Are there changes in the regulatory environment or reimbursement trends you expect to stay long-term or revert to pre-COVID times?

What is here to stay was already in motion pre-COVID. However, stop-gap solutions or rushed regulatory changes that came specifically for Covid-19 may ultimately be unwound. For example, platforms like Zoom and Facebook Messenger may continue to thrive briefly. Maybe Zoom will create a healthcare-focused product because of this, but ultimately, I think that’s going to be pulled back. I think that we’ve created some relaxants without much thought that may become a bit dangerous in our ability and desire to move quickly.

But on the whole, do I think that remote patient monitoring, telemedicine, telehealth, etc. are going to be encouraged? Yes. Do I think that the geographic boundaries of states are going to start to fade as we think about populations? Yes. Do I think CMS is going to do a better job and payer mix is going to expand as we think about coverage? Yes, but all of those things, you know, were already underway. It’s hard to predict the slope of this curve, but I hope we’re not going back to the same level we started at.

Do you think COVID-19 is changing interest and investments in social determinants of health, given that certain populations have been disproportionately affected?

I will be disappointed if we don’t keep investing dollars in this space. From an investor perspective, there are high returns that can be generated if we think holistically about consumers of healthcare. We should be helping those who don’t have sufficient resources. The challenge is what and how those investments are made on the investor side. For example, some of the bigger infrastructure players I think have been chosen. That said, there are more platform players around, whether that be communication, navigation, or engagement, that are still up for grabs. We should always lean into the environment. Looking at trends, valuations are coming down a little bit, but it shouldn’t be about money, but rather urgency.

What recommendations do you have for these entrepreneurs raising capital today to get your attention, especially through a virtual format?

One is, how do you reach me? Two, when you are in front of me and it’s Zoom based fundraising, what are you doing? For the first point, thoughtful outreach or warm introductions are vital to connecting with VCs, and if an entrepreneur’s mission doesn’t match my focus areas, then it’s frankly incompatible. Showing effort also goes a long way — LinkedIn might be easier to access, but going the extra mile to find my email shows some character. I’ll still respond, but LinkedIn is more difficult from a process perspective. Communication is important for our firm, and we try to actively engage and respond to the market, but the best course of action is to spend the time on the front-end to make the discussion more meaningful on the back-end. For the second point, spend time making zoom-meetings more humanized. Invest in getting to know the people on the other end of the screen. Venture investors are in this for the long-haul, this is a “marriage”! The more we engage in conversation, the better you will understand if i’m a good fit for your board and determine how helpful I can be in growing your business.
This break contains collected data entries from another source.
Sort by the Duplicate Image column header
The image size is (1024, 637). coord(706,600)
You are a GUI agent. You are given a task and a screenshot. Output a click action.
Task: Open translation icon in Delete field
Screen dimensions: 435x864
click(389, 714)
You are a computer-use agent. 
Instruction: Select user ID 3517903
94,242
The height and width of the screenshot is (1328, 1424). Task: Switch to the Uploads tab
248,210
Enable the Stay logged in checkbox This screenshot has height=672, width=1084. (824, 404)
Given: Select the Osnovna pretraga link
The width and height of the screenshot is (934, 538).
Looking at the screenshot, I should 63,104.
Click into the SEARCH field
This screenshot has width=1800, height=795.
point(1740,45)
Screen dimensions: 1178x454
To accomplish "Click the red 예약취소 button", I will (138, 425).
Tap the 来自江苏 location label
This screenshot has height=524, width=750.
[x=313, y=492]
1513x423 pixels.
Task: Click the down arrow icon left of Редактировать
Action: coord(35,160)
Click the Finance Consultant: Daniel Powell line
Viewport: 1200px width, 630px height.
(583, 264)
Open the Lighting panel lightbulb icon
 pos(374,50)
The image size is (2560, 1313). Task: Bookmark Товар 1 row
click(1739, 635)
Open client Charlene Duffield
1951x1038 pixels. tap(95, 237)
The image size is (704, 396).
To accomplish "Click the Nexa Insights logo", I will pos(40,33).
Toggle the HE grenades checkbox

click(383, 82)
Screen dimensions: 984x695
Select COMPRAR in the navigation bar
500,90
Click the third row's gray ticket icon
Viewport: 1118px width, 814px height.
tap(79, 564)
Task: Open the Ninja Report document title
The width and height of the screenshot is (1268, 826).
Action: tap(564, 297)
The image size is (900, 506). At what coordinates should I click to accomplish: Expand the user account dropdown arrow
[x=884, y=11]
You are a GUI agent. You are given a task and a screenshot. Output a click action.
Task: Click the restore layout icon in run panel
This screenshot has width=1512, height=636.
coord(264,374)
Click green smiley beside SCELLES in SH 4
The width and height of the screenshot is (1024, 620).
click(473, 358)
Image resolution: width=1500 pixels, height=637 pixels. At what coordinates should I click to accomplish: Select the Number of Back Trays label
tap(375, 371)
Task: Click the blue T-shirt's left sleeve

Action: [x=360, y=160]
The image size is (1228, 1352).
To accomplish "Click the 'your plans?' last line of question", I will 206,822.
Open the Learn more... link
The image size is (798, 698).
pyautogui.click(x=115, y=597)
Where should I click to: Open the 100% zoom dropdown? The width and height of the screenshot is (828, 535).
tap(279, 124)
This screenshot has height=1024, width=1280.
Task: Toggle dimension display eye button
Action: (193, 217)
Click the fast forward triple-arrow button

What is the ideal startup you would like to invest in?

If you are a company raising a series A (our initial check is $3M-$5M, $7M-$10M over the life of the investment) and the company fits our thesis of the Informed, Connected Health Consumer. Plus, if you have real revenue that you’re looking to scale, I will take that call every single time. Ultimately, since our thesis is more narrow, it ends up being a significant factor early on in our decision-making process. If a consumer isn’t getting access to their own data to make their own healthcare decisions, or can’t empower themselves to be stewards of their own health, then it doesn’t suit our thesis. We ask you: what kind of solution are you selling and how are you engaging end-users? Moreover, from a financial perspective, what are you showing this quarter? What did you do last quarter? These trends are important.